A quantitative study of the questions asked by women members in Lok Sabha (1999–2019): Performance of women in Parliament
Source: Source URL:
The performance of women legislators is analysed by looking at the nature of questions posed by them over a span of 20 years (1999–2019) in the lower house of the Indian Parliament. The analysis, however, is a contestation of claims that suggest women act as silent members, and if at all they speak, they do on “softer issues” like women and child development, food processing, health, and sanitation, thus trying to escape the discussions on national security, finance, agriculture, railways, etc. These are otherwise considered as male bastions.

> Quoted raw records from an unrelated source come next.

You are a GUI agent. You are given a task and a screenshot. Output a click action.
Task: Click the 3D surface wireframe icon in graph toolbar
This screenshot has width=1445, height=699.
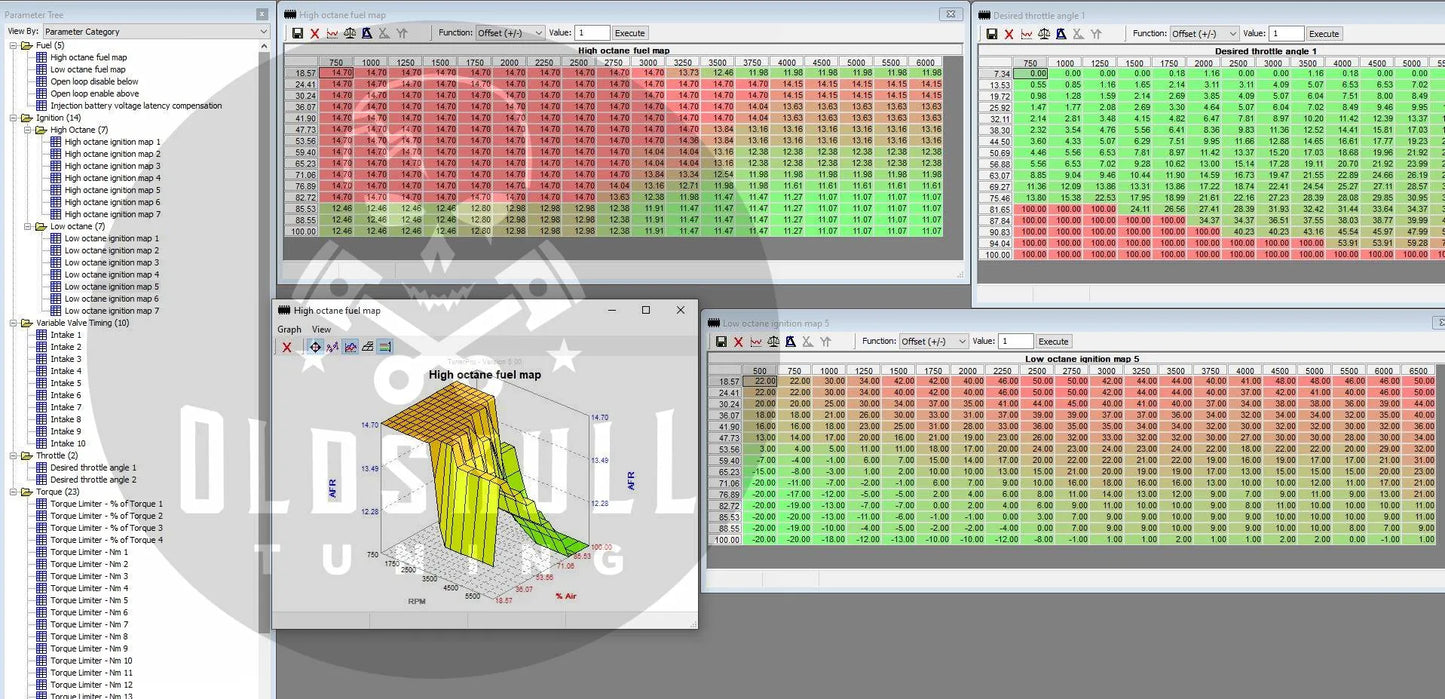click(368, 347)
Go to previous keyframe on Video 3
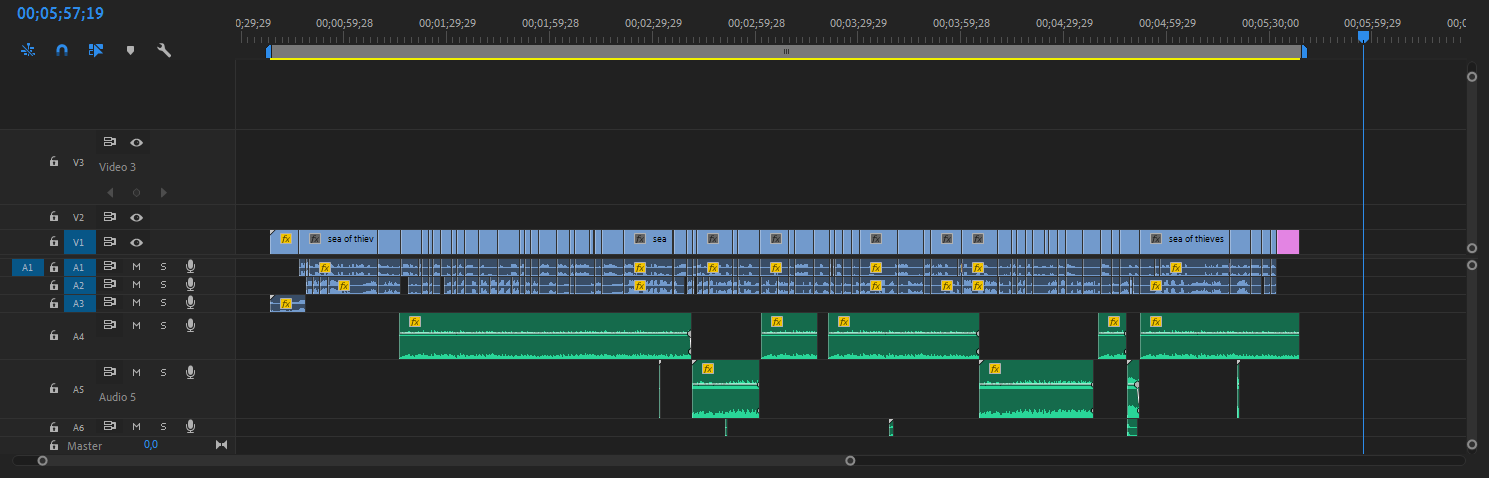The image size is (1489, 478). (110, 192)
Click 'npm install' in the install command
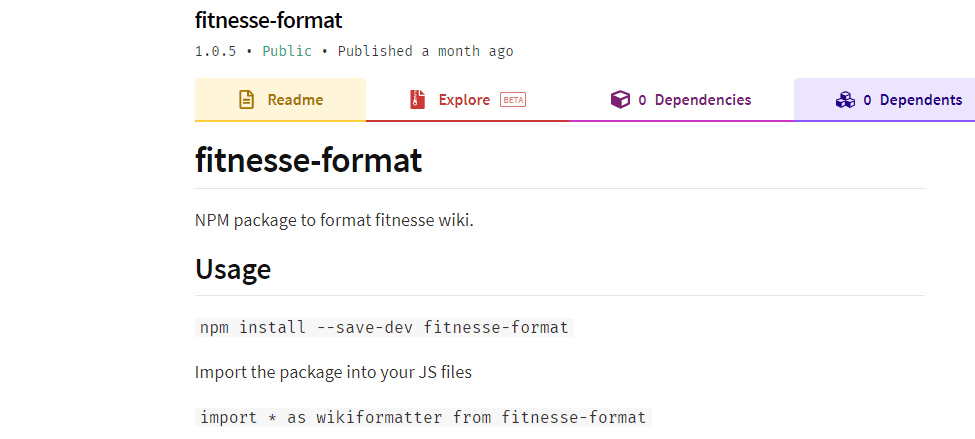This screenshot has width=975, height=439. coord(252,327)
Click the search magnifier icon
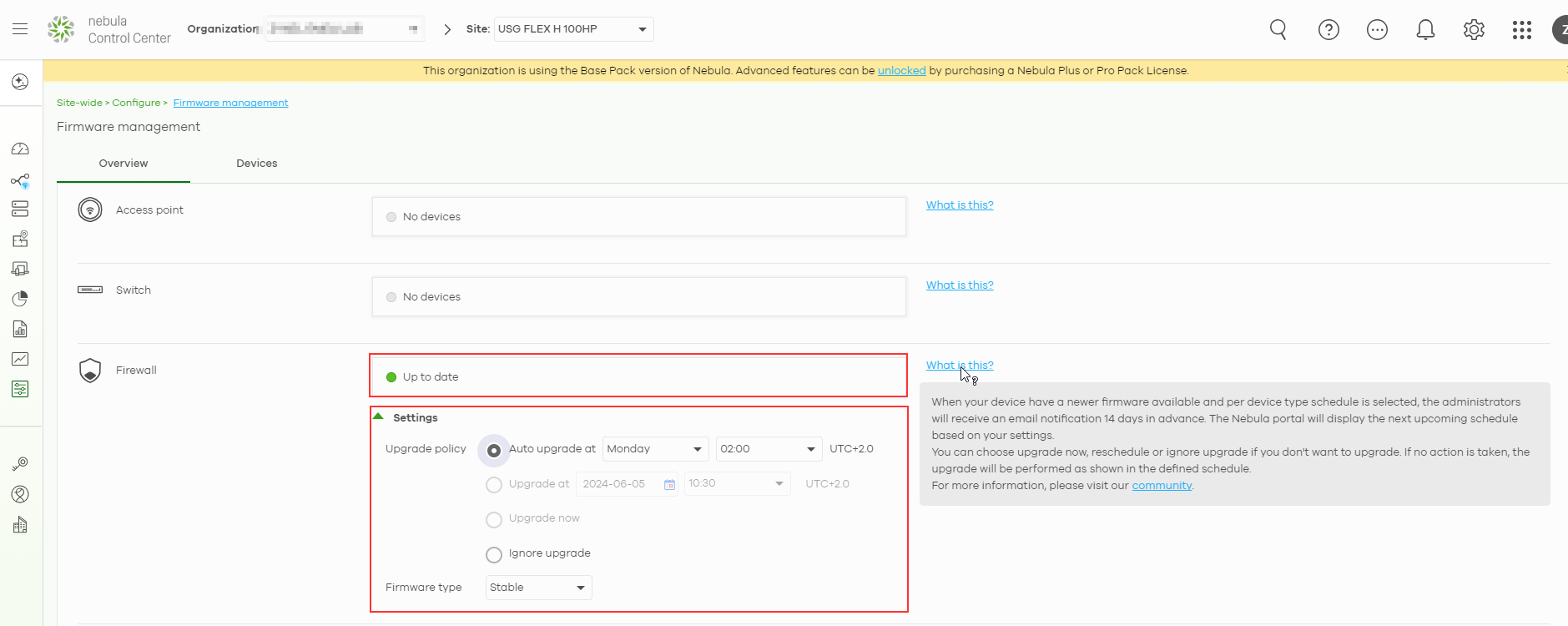The width and height of the screenshot is (1568, 626). [1278, 30]
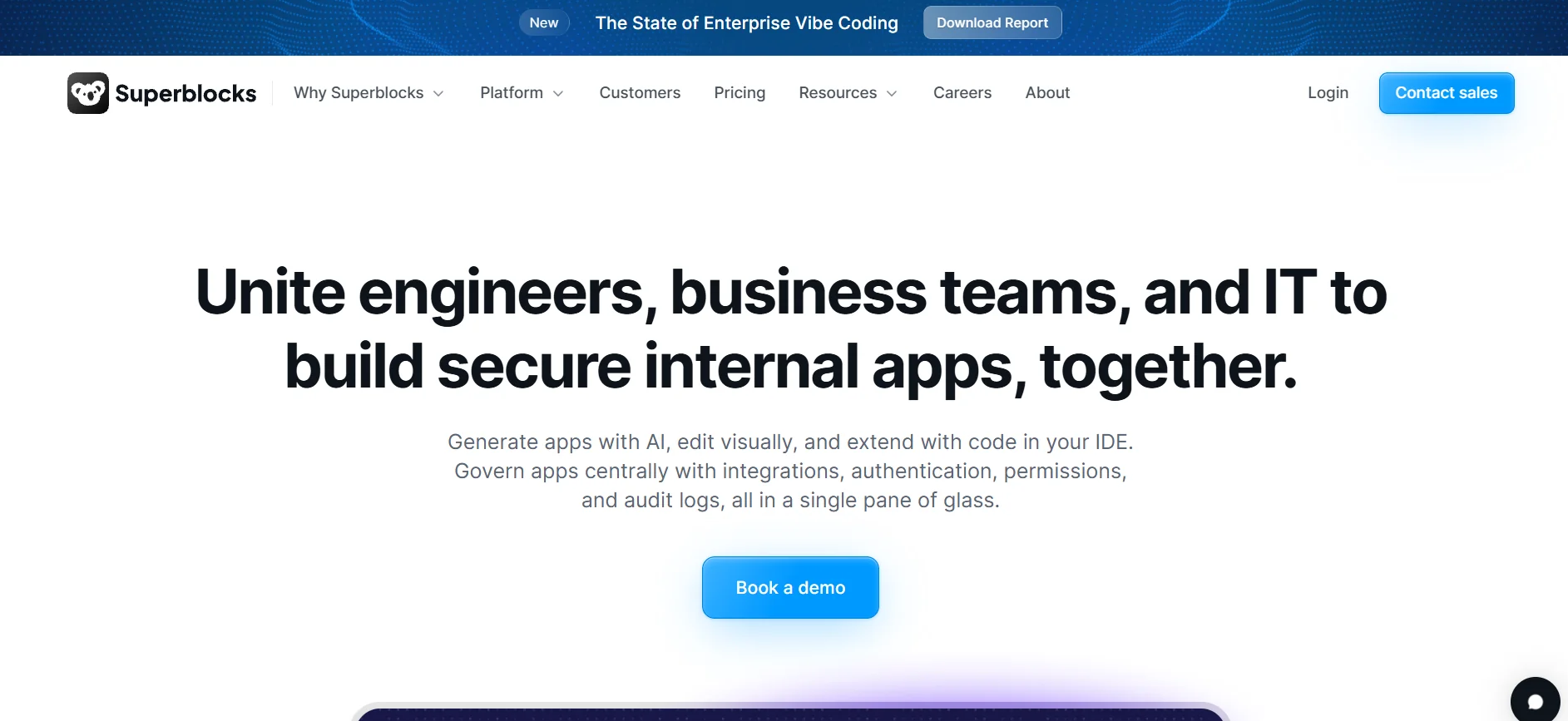Select Platform in the navigation bar

pos(512,93)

This paper is a quantitative analysis of women’s political performance during the Question Hour session, which is considered as an important plenary space where legislators act on their own, free from the party regulation.
Independent India claims to be the world’s largest democracy, turbulent and vigorous but ever so evolving. Elections form the animating spirit of Indian democracy. It is held religiously every five years with enough pomp and show. Indian democracy flourishes with exceptional rates of citizen participation. The Lok Sabha elections of 2019 manifested 67% voter turnout with decreasing rates of gender gap (ECI 2019). These figures indicate the undying credence citizens have in Indian politics and its democracy, despite the limitations of electoral democracy. The Indian Parliament acts as a theatre of democracy regardless of the people’s sneering disbelief and despondency in political institutions of the country to which Parliament is no exception (Rai and Spray 2019: 2). Electoral democracies all over the world are faced with criticism about their substantive representation1 to which they retort by translating democracy into electoral representation. How can the democratic institutions in India include all its citizens? In other words, how can these institutions be representative of its entire population? (Jayal 2013: 25). Here, what concerns this paper is the study of the impact of systematic exclusion of women from the political life on their political representation and in turn on their political performance.